■ **Page excerpt**:
################

Three multi-tenant isolation boundaries of Kubernetes

Many of the benefits of running Kubernetes come from the efficiencies that you get when you share the cluster – and thus the underlying compute and network resources it manages – between multiple services and teams within your organization. Each of these major services or teams that share the cluster are tenants of the cluster, so this approach is referred to as multi-tenancy.

Most Kubernetes security challenges come from the sharing of the cluster – its control plane and API, its underlying Nodes and Linux kernels, and its network – between these multiple tenants as well. This blog will walk you through the security challenges of Kubernetes multi-tenancy, especially the issues with the default settings, as well as how to harden your environment(s) to mitigate those risks.

The three multi-tenant isolation boundaries of Kubernetes

As noted above, there are three different isolation boundaries to think about when it comes to Kubernetes:

The Kubernetes Control Plane and API: one tenant is isolated from another via Kubernetes Namespaces and Role-Based Access Control (RBAC).
The hosts: one tenant’s workload(s) are isolated from another by containers, and the underlying Linux Namespace and cgroup features are leveraged by those to do so. In turn, Kubernetes orchestrates across all of the Nodes of your cluster.
The network: one tenant’s workload(s) are isolated from another by Kubernetes NetworkPolicies, and the underlying management of each host’s firewall they orchestrate, across all of the Nodes of your cluster.

It is important to understand how all of these isolation boundaries work in order to understand how to secure Kubernetes holistically. But also, it is easiest to frame the various challenges inherent in securing it for multi-tenancy by which each of them relates to.

So, we’ll now look at each of them, and their associated challenges, in detail.

Boundary #1 – Kubernetes Namespaces and RBAC

When you use the Kubernetes CLI kubectl or call its APIs another way, your request is authorized by Kubernetes’ Role-based Access Control (RBAC). That, in turn, works as follows:

Kubernetes is divided into logical boundaries/virtual clusters called Namespaces.
Each user or group gets mapped to a Role or a ClusterRole, with a Role giving access to a Namespace and a ClusterRole giving access to the whole cluster.
Both Roles and ClusterRoles can be further restricted by what Rules they allow within the Namespace or Cluster. These are composed of:
1. Resources that you are allowing a user to access, such as Pods, Deployments, and Services.
2. Verbs, which are what actions you allow that Role/ClusterRole to perform on those resources.

In short, you want to give each service or team a Namespace and then ensure they have only a Role, as opposed to a ClusterRole, within/for their Namespace to achieve least privilege with Kubernetes.

The simplest example of defining a Role called admin in the Namespace team1 is using wildcards/stars for the rules:

apiVersion: rbac.authorization.k8s.io/v1
kind: Role
metadata:
    name: admin
    namespace: team1
rules:
    apiGroups:
        - '*'
    resources:
        - '*'
    verbs:
        - '*'
Code language: JavaScript (javascript)

For anybody who it is mapped to, this Role will limit them to only be able to do anything within the team1 Namespace. Seems easy enough, right? The issue is that it is a bit tedious to do least privilege with Kubernetes RBAC, as you need to explicitly declare each thing that is allowed to move beyond the easy wildcards without the benefit of any deny’s. This would allow Users who are mapping to this Role to do the following:

Create other Roles and RoleMappings for this Namespace
Create or change NetworkPolicies (e.g.m, firewall rules) covering their Namespace
Access to all the applications’ runtime Secrets within the Namespace
Delete the Namespace and everything within it
Etc.

################

■ **Data block**:

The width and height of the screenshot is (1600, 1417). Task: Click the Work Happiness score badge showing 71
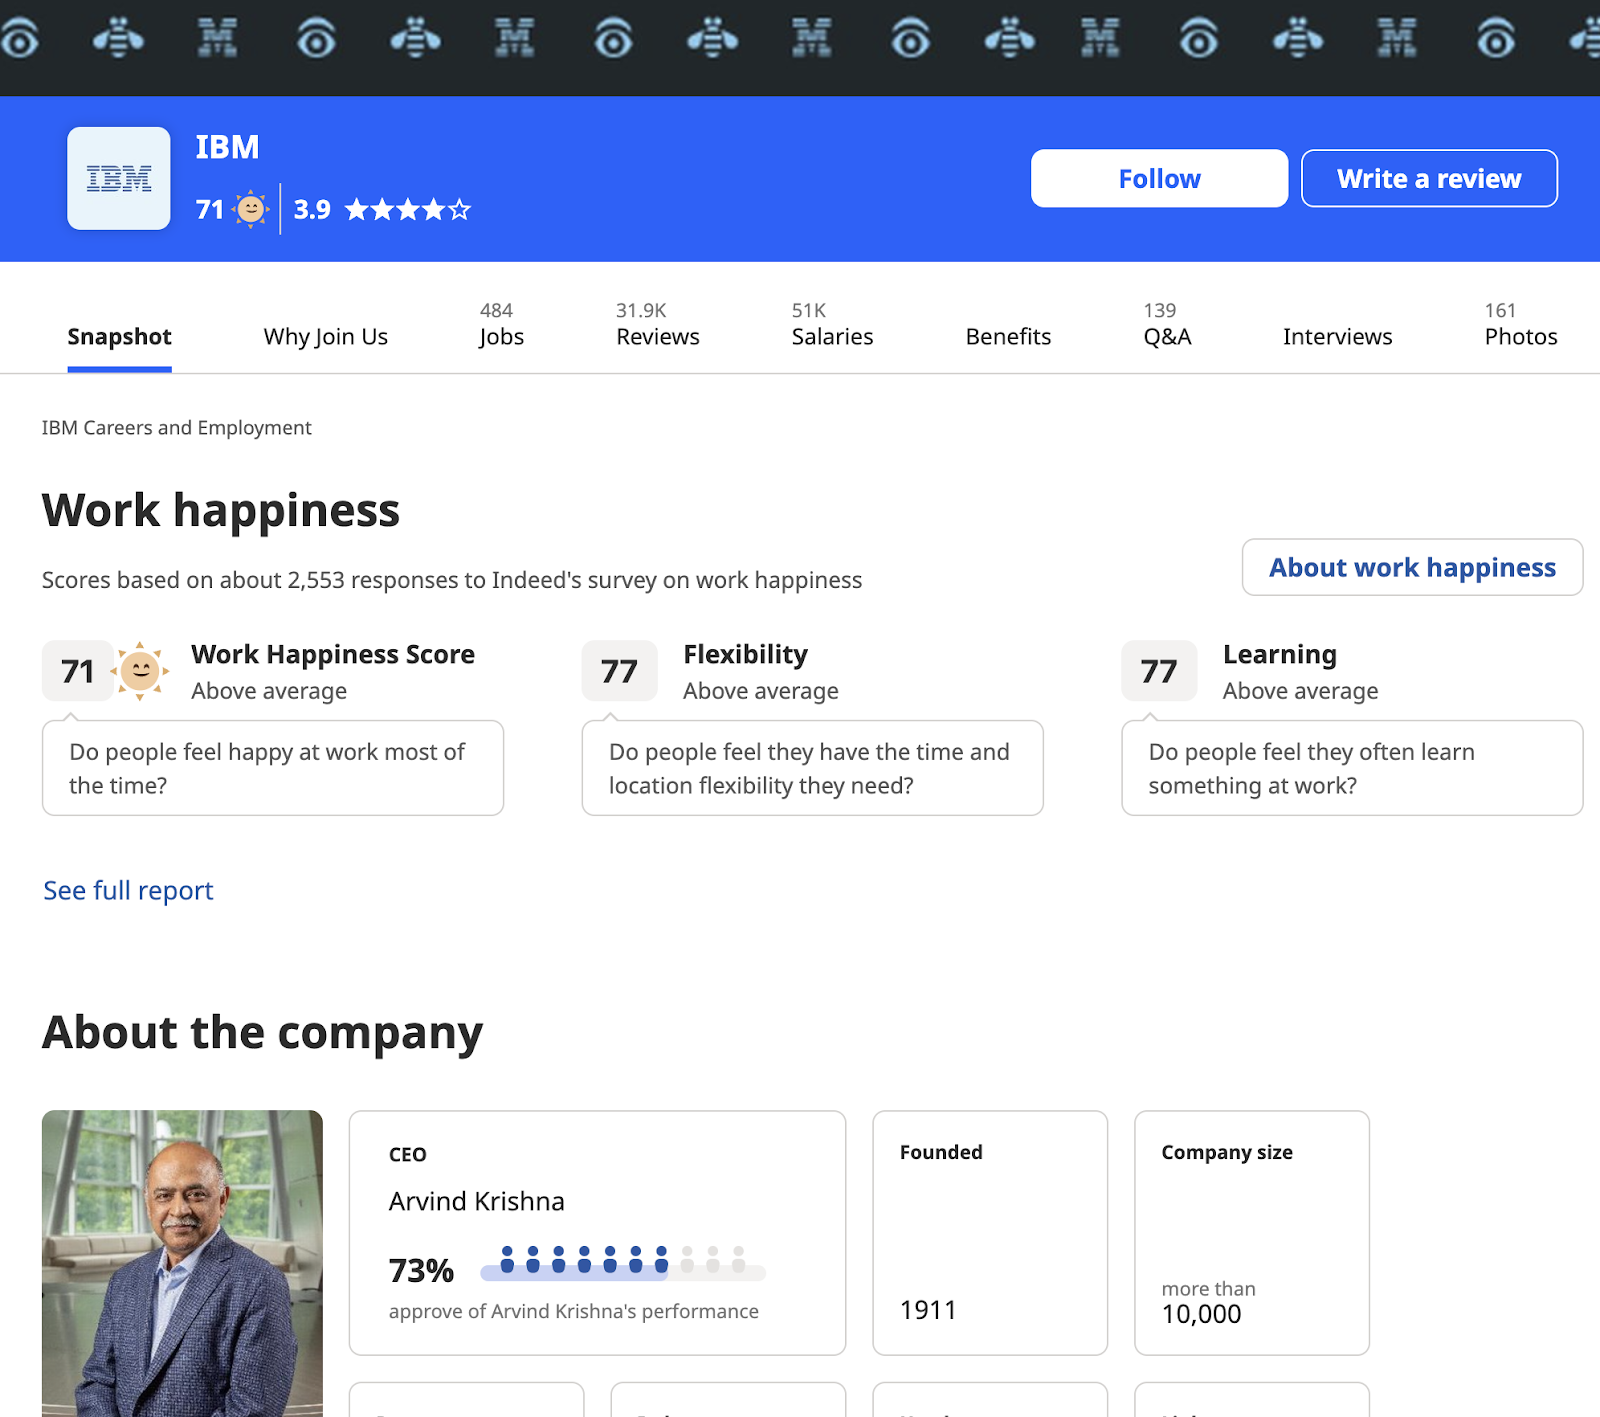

################

■ **To be done**:
On the Kubernetes multi-tenancy page, what does a ClusterRole give access to? The data has no role in this.

■ **Written response**:
A ClusterRole gives access to the whole cluster.